Comparing private paid email services like Proton Mail and free services like Gmail, for those concerned about privacy and disturbed by Google’s giant database of deeply personal information, are private email services worth the money?
What Free Email Services Do With Your Email
While free email services don’t often “read” your emails, they do spy on your content in a slightly less Orwellian but no less effective way. That’s how apps like Gmail can offer clever integrations like automatically adding flight data to your calendar or providing a tracking link without opening an email from a retailer. So free email services like AOL, Yahoo, and Hotmail can and do scan your emails, whether it’s for advertising or offering neat features. That information is processed by their robots and stored on their servers, accessible to a third-party that you can’t see, control, or limit. If that makes you nervous, then it’s time to jump ship.
Encrypted Email vs. Private Email
Encryption is one feature you’ll want to look for, but it’s not the same as private email. Technically, a cleartext email server with no encryption could be called “private,” provided they protect their users’ privacy and don’t dig into their email messages. But those messages could be easily read by anyone else with access to the files. Encrypted emails, on the other hand, are secure behind a cryptographic lock and key. Modern encryption algorithms used by such sites are immune to modern decrypting strategies.
Signatures are another component of a secure email chain, and that’s not just the sign-off at the bottom of your email. The signature is a cryptographic tag uniquely associated with the sender, confirming that the email was authentically sent by the named sender and that the message wasn’t changed between composition and receipt. Services that send encrypted emails can’t be read by third parties, even if your emails do fall into devious hands.
Why Private Email Services Are Worth Paying For
Private email services are worth spending money on because paid services are the most private. With free services, companies are encouraged to make money by selling the users data. In fact, it’s often the only sensible way for such a service to make money. As a result, companies like Google cannot be trusted to keep your best interests at heart because their interest by definition runs counter to your interest in privacy. And as good as their intentions may be, companies will always act in the best interest of themselves and their investors.
When you pay for a service, you remove that incentive. No longer is it important for the company to try and make money with your data. You’re paying them; you’re the one they want to keep happy. As a result, you know that your interests and their interests are aligned. That alignment of commercial interest is essential for a relationship you can believe in over the long term.
Furthermore, private email services are typically situated outside of Five Eyes countries, meaning they’re less vulnerable to snooping by government agencies. Not only are they more private by design, they’re legally less vulnerable to interception than companies located in Australia, Canada, New Zealand, the United Kingdom and the United States.
What About Self-Hosting?
Self-hosting a server is always the most private option. This way, no service can see your data at all. However, that doesn’t make self-hosting the best option for all privacy-concerned users. Running an email server is a major commitment, requiring consistent uptime and careful monitoring of security patches to avoid losing your data to attackers. There’s a reason that government officials aren’t supposed to run private email servers: it offers another point of vulnerability, and they’re rarely as well-secured as commercial operations. If you’re not certain you’re up to the task of administering your own server, you’ll want to consider a private email service.

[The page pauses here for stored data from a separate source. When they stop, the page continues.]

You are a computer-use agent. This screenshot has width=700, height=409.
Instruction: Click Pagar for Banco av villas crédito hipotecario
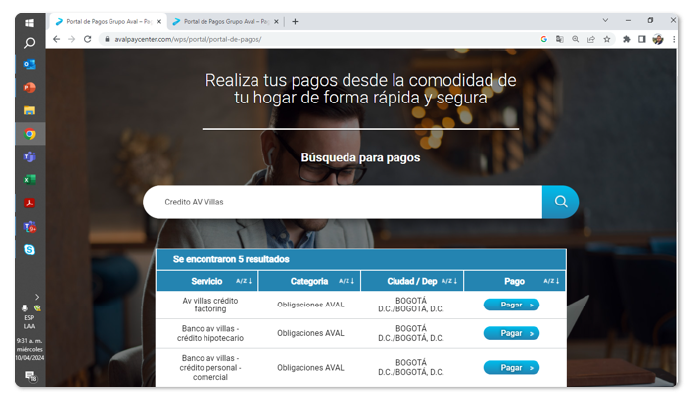[x=511, y=333]
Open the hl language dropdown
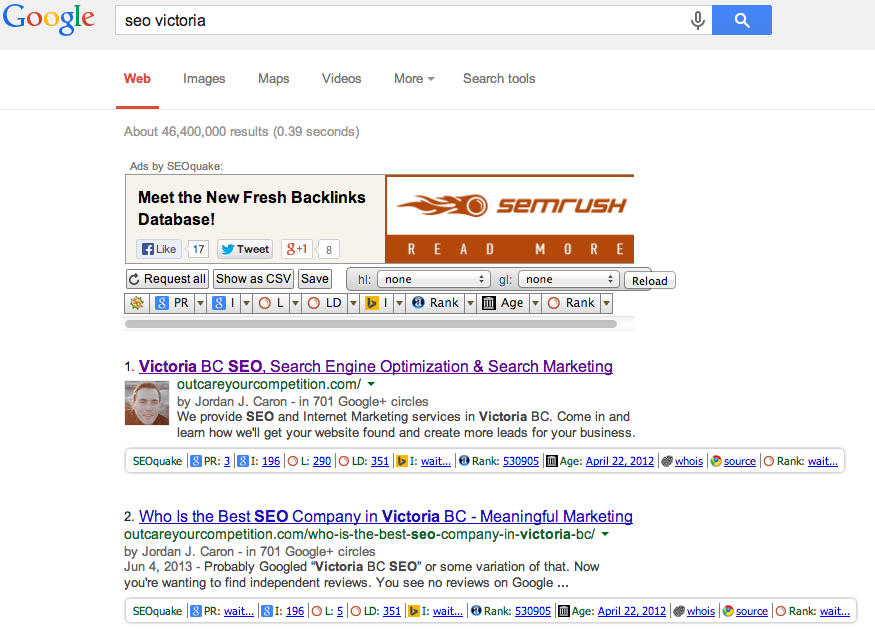 pos(434,279)

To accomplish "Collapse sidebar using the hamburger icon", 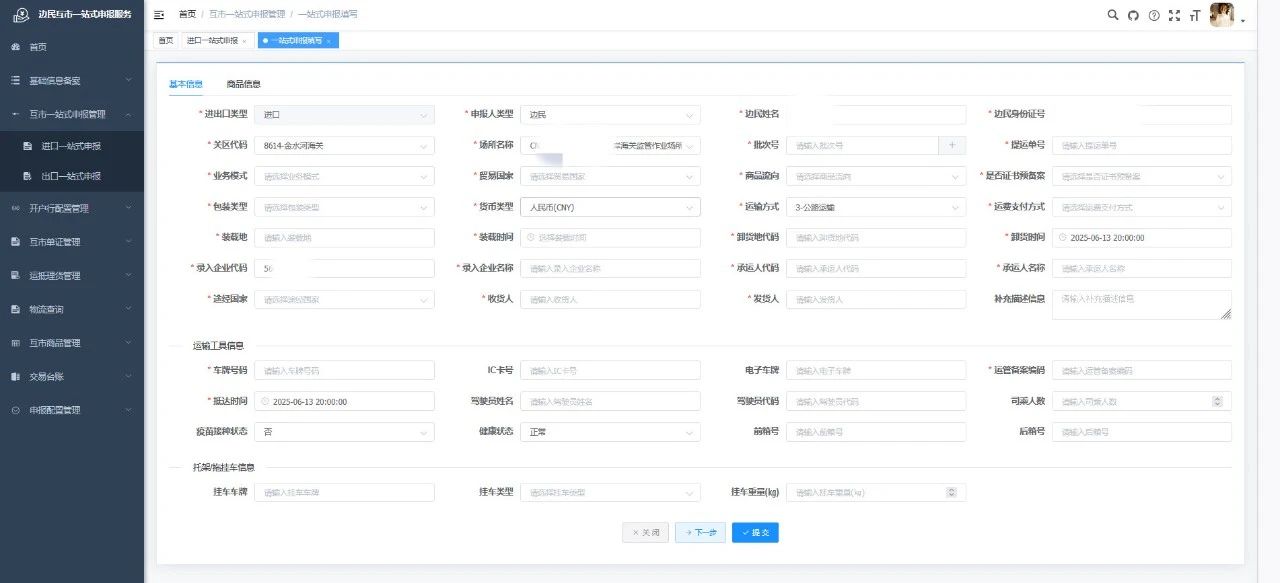I will (160, 15).
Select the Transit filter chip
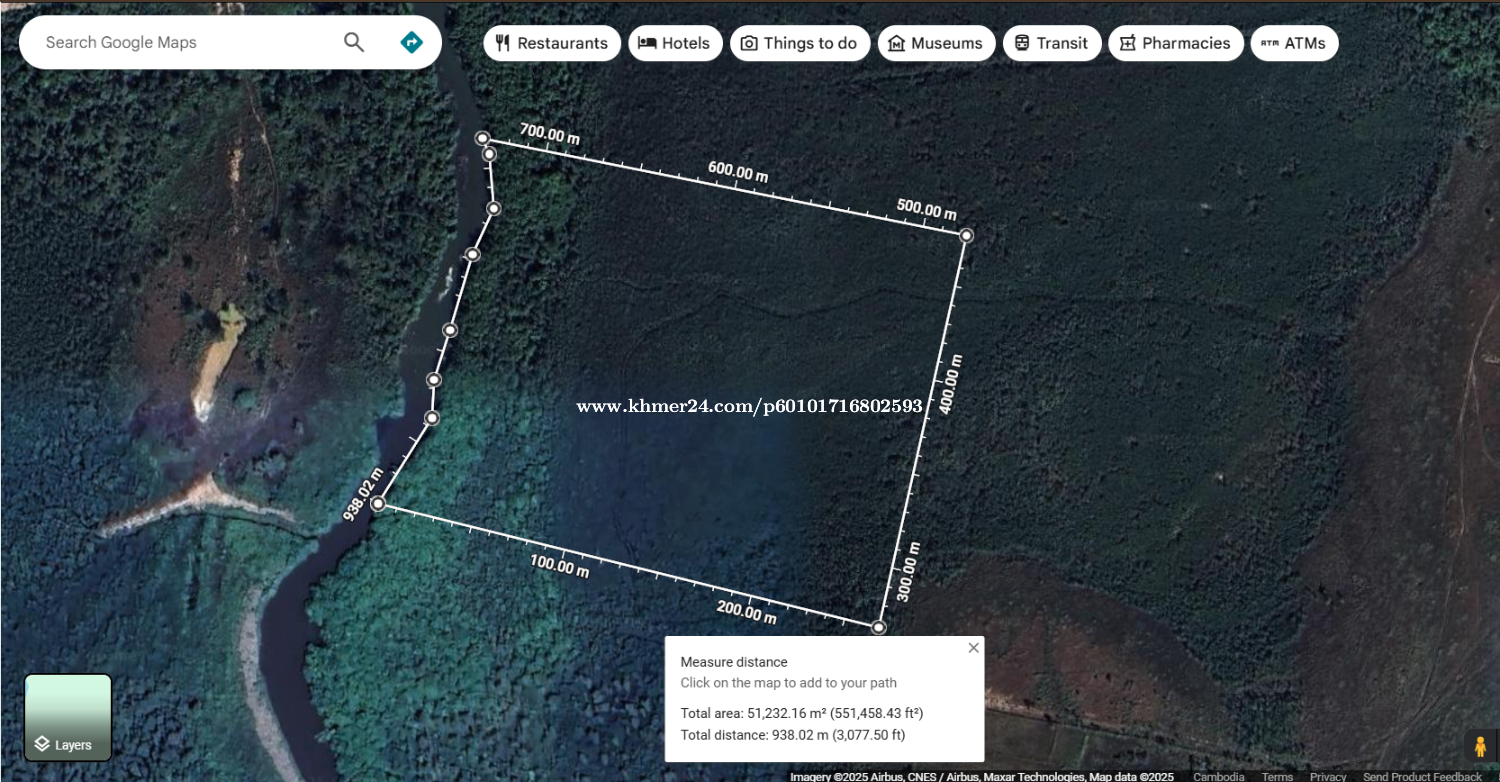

Private Emails Services that Are Worth the Money
A good private email service will have strong data privacy policies and a viable business plan. Services that offer free “private” email services can’t be trusted to do the right thing with their unbridled access to your data. Encryption is also a must, since it protects your data from access by anyone, regardless of their intentions. Like with any software purchase, seek out services with good reviews, apps on multiple devices, and a track record of protecting their users whenever possible. We’ve considered all those attributes in selecting the email services listed below.
Here are three private email services that are worth trusting.
1. Proton Mail provides secure communications through a web interface and the ProtonMail mobile app. All emails are encrypted using end-to-end encryption, ensuring that any message in your inbox can only be read by you. Only paid users can send encrypted emails to external sources, but every tier locks down all messages on the ProtonMail server, preventing both third- and first-party snooping for any reason. And since those servers are located in Switzerland, the U.S. government cannot compel the service to release information. Swiss companies are not subject to the U.S. justice system in the same way that U.S.-based tech companies are. There’s even a free tier for you to give the service a test drive.
2. HushMail is as close as you can get to encrypted Gmail. The interface for both the mobile and desktop apps are strikingly similar. The service is highly secured, meeting standards like privacy standards for healthcare providers and law enforcement. Hushmail includes email alongside secure web forms, making them a great choice for small business with a single point of contact and a need for collecting and storing data securely. There’s a fourteen-day free trial you can use to get started with the service.
3. CounterMail supports IMAP, so you can use your own email client instead of a web app. But it offers limited storage space and can’t send encrypted emails to non-users. Servers are based in Sweden, putting them outside the reach of Five Eyes law enforcement organizations. But even if they were in their jurisdiction, CounterMail doesn’t even store emails on the server, instead storing them on removable storage.
Back to you, do you think private email services are worth the money?